E que divisão é essa?

Na avaliação de especialistas, é difícil caracterizar a divisão entre lideranças do agronegócio entre quem se preocupa e quem ignora a preservação ambiental. A discussão é estratégica. Esta é a visão da doutora em Geografia Humana e professora da Universidade Federal do ABC, Yamila Goldfarb. Segundo ela, a degradação ambiental pelo agronegócio não é um fato novo. No entanto, agora há um discurso presidencial que estimula estas ações.

“Tem questões do ponto de vista estratégico que alguns setores não conseguem enxergar. Primeiro, o agronegócio brasileiro, principalmente o agroexportador, que exporta commodities, sempre foi devastador. Avanços sobre as fronteiras agrícolas sempre foram feitos à base da derrubada de florestas, das queimadas, do conflito fundiário e da tomada de terras de comunidades tradicionais. Então, não há grande novidade no que está acontecendo. O que existe é que, desta vez, há um discurso que legitima essas ações. Então, quem tem uma mente minimamente estratégica, sabe que esse discurso é um tiro no pé. Porque, para exportarmos commodities, temos que cumprir uma série de acordos que dizem respeito à preservação do meio ambiente”, opina.

Na avaliação dela, é possível que alguns setores da agropecuária vejam vantagens na conduta ambiental do governo, enquanto outros sentem impactos negativos de forma direta.

“Quem bota fogo em floresta são pessoas que estão grilando terras e que vão vendê-las para produtores rurais. O produtor, depois, tem que vender. E a agroindústria, que vai comprar, vai processar e vai vender, está em outro momento da cadeia produtiva. Então, de fato, a cadeia do agronegócio é muito extensa. E setores da ponta, num extremo inicial, quem está produzindo os insumos, e num extremo final, os que vão processar as commodities para vender, talvez sejam sim prejudicados pela ação desse setor que está no meio da cadeia, que é o da produção em si.”

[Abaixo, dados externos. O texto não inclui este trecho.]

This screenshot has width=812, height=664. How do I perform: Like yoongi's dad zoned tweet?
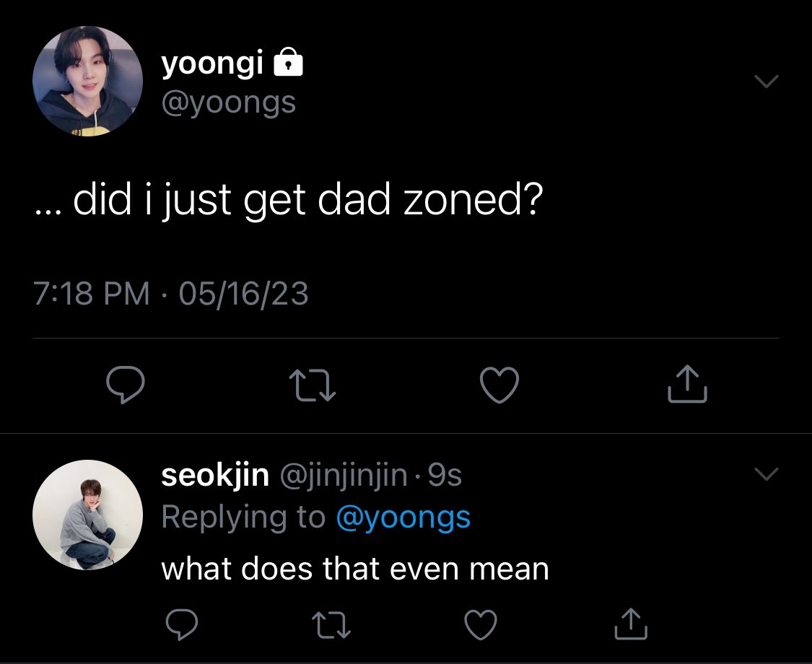pos(499,385)
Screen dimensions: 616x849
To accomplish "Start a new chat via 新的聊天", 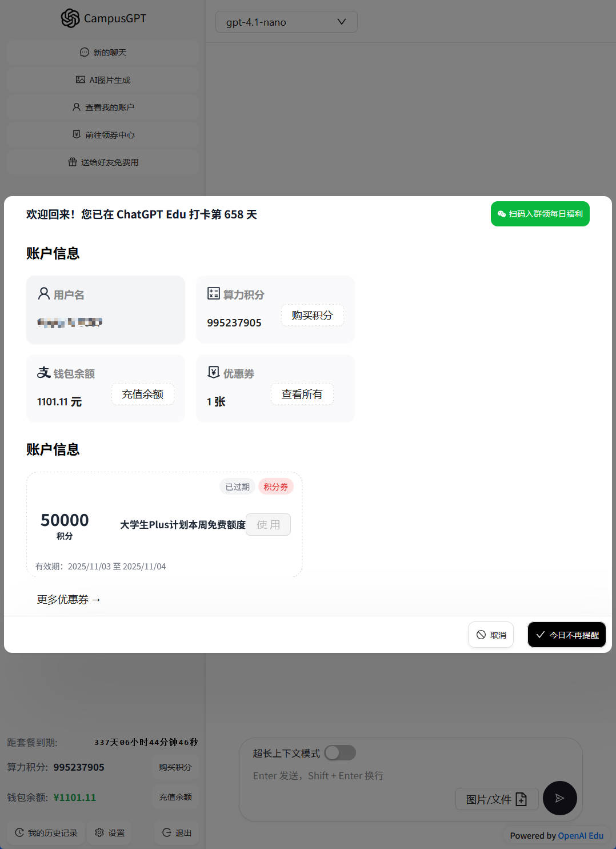I will point(103,53).
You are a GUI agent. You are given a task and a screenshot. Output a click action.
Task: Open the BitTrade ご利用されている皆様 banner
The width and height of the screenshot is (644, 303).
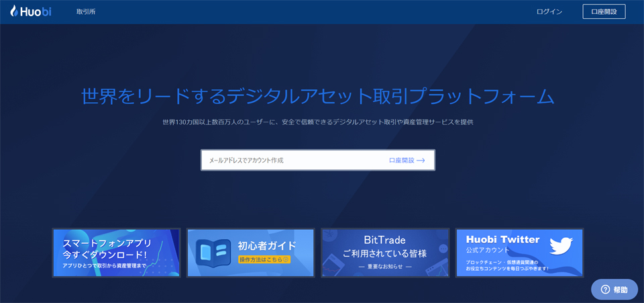coord(385,253)
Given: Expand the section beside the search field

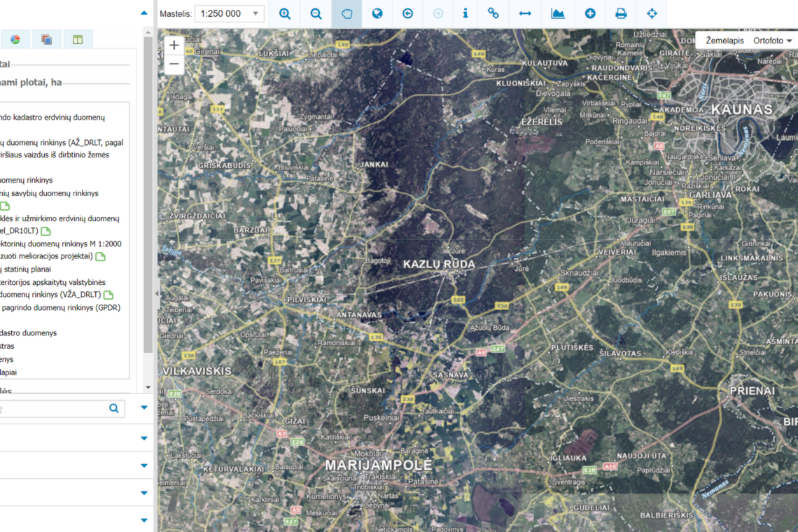Looking at the screenshot, I should 144,408.
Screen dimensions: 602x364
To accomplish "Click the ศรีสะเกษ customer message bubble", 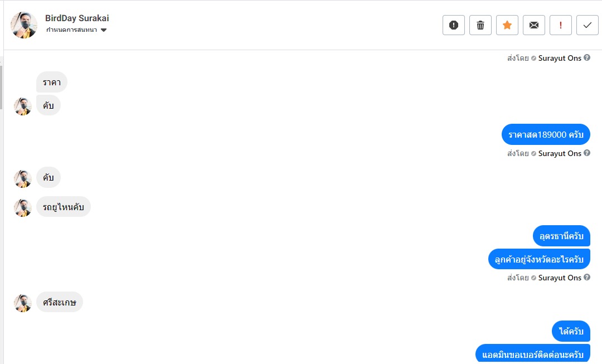I will [x=60, y=302].
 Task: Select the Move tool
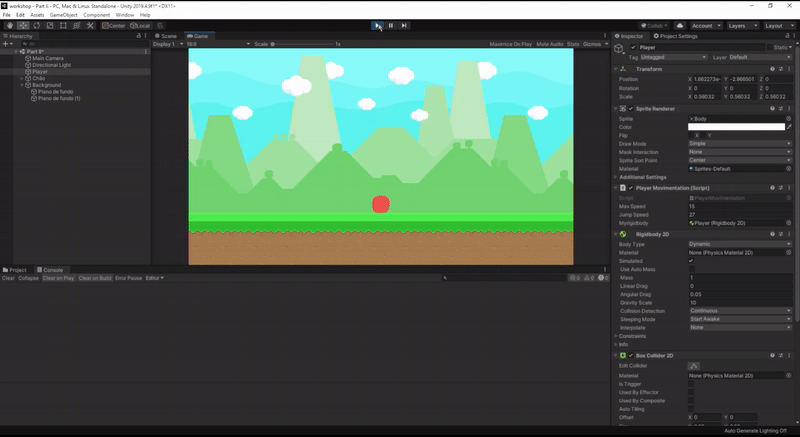click(x=22, y=25)
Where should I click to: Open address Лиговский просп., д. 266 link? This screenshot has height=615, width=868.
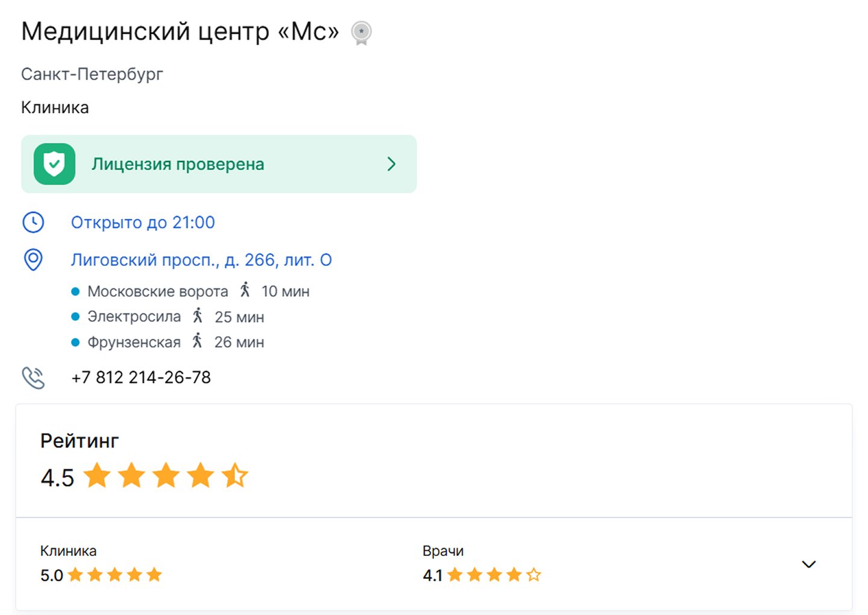click(x=201, y=260)
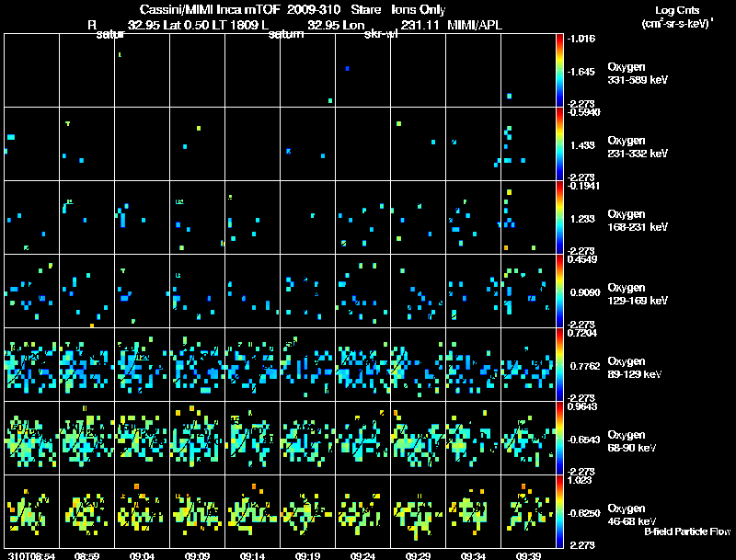This screenshot has height=560, width=736.
Task: Click the 09:19 time label
Action: point(307,556)
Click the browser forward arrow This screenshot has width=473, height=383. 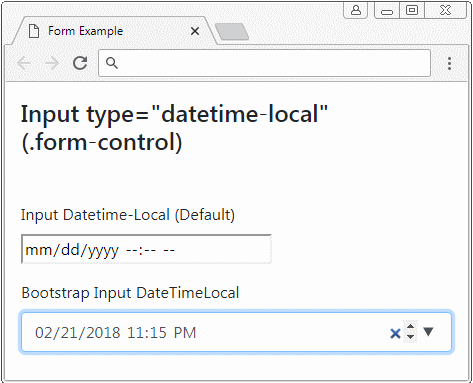pyautogui.click(x=52, y=63)
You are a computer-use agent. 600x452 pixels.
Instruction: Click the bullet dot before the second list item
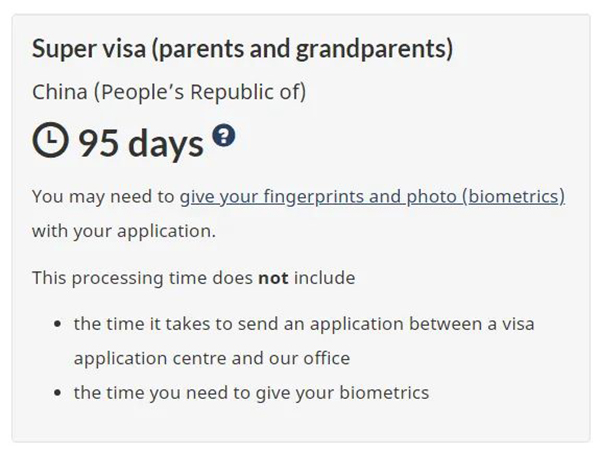pyautogui.click(x=57, y=392)
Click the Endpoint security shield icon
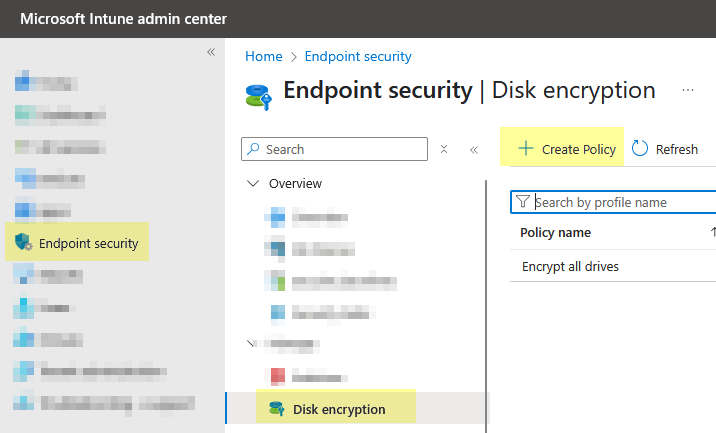Screen dimensions: 716x433 [x=23, y=242]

Doutor em Geografia e professor da Universidade de Brasília, Juscelino Eudâmidas Bezerra avalia que a estratégia “hard power” do governo colaborou para as primeiras fraturas no campo político-empresarial que ajudou a eleger Bolsonaro. Nesta estratégia, por exemplo, o presidente deslegitimou dados científicos apresentados por institutos tradicionais, demitiu o diretor do Instituto Nacional de Pesquisas Espaciais (Inpe), rebateu críticas de líderes internacionais e colocou sob suspeita a atuação de organizações dedicadas à preservação do meio ambiente.

A explicação mais visível para as fissuras iniciais é o risco de países europeus boicotarem os produtos vendidos pelo Brasil. A ideia foi sinalizada pela Finlândia, presidente rotativa da União Europeia, que sugeriu aos países associados a suspensão de compras do mercado brasileiro. Marcas internacionais também já anunciaram a interrupção nas relações comerciais com fornecedores de couro.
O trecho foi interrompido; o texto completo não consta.